Kıymetli Müslümanlar!
İslam’ı kabul edenlere, barışın teminatı anlamında Müslüman adı verilmiştir. Müslüman, Rabbimizin “Selâm” isminin dünya çapındaki temsilcisidir.
Müslüman, barıştan yana tavır alan, etrafına güven veren, huzur ve kardeşlik ortamına katkı sunan insandır. Bunun yanında Müslüman, zulme rıza gösteremez. Zalime asla destek olamaz. Çekilen sıkıntılara, yaşanan acılara duyarsız kalamaz. Tek bir kuruşuyla dahi masumlara sıkılan kurşunların, mazlumlara atılan bombaların destekçisi olanlara katkı sunamaz. İstiklâl Şairimiz, Müslüman’ın bu tavrını şöyle ifade etmektedir: Kanayan bir yara gördüm mü yanar tâ ciğerim, Onu dindirmek için kamçı yerim, çifte yerim. Adam aldırma da geç git, diyemem, aldırırım: Çiğnerim, çiğnenirim, hakkı tutar kaldırırım!
Değerli Müminler!
Dünyamızı yangın yerine çevirmek isteyen siyonist zalimler aracılığıyla, önce Gazze’de şimdi de göçe zorladığı Refah’ta Filistinli masumların, bebeklerin ve kadınların üzerine bombalar yağdırılmaktadır.
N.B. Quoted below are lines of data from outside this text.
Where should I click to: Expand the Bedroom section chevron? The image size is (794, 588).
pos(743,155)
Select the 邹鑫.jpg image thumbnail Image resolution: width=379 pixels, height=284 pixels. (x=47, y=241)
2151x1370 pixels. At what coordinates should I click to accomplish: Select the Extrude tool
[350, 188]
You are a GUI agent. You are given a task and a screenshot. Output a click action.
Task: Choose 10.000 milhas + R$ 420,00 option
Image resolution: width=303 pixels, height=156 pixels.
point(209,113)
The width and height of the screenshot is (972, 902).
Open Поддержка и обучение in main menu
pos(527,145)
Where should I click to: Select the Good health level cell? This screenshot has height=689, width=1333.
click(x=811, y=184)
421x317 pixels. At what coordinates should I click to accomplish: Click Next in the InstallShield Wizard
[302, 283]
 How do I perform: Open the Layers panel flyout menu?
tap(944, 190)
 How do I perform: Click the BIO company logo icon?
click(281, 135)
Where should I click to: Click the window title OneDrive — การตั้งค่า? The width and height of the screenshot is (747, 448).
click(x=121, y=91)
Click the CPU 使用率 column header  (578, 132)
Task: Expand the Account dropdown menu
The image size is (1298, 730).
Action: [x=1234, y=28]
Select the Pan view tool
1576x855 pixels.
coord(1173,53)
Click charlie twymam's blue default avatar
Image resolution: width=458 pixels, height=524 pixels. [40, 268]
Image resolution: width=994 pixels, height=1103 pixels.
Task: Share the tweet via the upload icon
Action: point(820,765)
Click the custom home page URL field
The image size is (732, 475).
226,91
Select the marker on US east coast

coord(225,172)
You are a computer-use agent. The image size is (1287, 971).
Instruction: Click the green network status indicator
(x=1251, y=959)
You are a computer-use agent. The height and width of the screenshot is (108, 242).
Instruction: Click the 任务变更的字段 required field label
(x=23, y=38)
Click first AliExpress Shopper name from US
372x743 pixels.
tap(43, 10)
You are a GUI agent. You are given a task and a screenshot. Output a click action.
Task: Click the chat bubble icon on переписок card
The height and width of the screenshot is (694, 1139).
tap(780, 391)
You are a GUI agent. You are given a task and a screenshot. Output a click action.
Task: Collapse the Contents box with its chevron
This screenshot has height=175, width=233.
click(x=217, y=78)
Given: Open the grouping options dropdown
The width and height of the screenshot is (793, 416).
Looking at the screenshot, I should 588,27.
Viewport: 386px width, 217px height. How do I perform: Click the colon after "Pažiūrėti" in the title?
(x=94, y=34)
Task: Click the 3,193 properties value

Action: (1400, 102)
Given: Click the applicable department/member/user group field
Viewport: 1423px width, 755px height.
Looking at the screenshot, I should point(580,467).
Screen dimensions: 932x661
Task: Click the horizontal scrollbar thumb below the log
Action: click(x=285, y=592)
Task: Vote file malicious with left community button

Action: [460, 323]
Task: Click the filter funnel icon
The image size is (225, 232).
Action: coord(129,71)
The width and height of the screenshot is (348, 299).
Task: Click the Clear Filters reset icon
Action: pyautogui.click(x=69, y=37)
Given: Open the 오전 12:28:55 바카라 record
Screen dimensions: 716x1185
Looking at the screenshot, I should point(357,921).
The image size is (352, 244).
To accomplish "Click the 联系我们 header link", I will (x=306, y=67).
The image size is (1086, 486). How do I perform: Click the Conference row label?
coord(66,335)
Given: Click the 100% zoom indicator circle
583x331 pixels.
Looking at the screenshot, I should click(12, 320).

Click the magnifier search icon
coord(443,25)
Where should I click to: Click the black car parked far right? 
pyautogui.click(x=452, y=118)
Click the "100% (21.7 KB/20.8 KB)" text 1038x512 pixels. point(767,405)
Anlamı “ferahlık ve esenlik” olan Refah kentinde insan hakları, zulmün ateşinde yakılmaktadır. Annelerinin kokusuna doyamamış yavrular, yavrularının kokusuna doyamamış anneler şehit edilmektedir. Sadece bir şehir, bir toprak parçası değil, dünyanın gözü önünde Gazze ve Refah’ta insanlığın izzeti çiğnenmektedir. Can, mal ve namus dokunulmazlığı ayaklar altına alınmaktadır. Mazlumlara gönderilen insani yardımlara dahi engel olunmaktadır. Bunun yanında eziyet, yalnızca Gazze ve Refah’ta değil ne yazık ki Doğu Türkistan başta olmak üzere dünyanın birden fazla yerinde sürdürmektedir.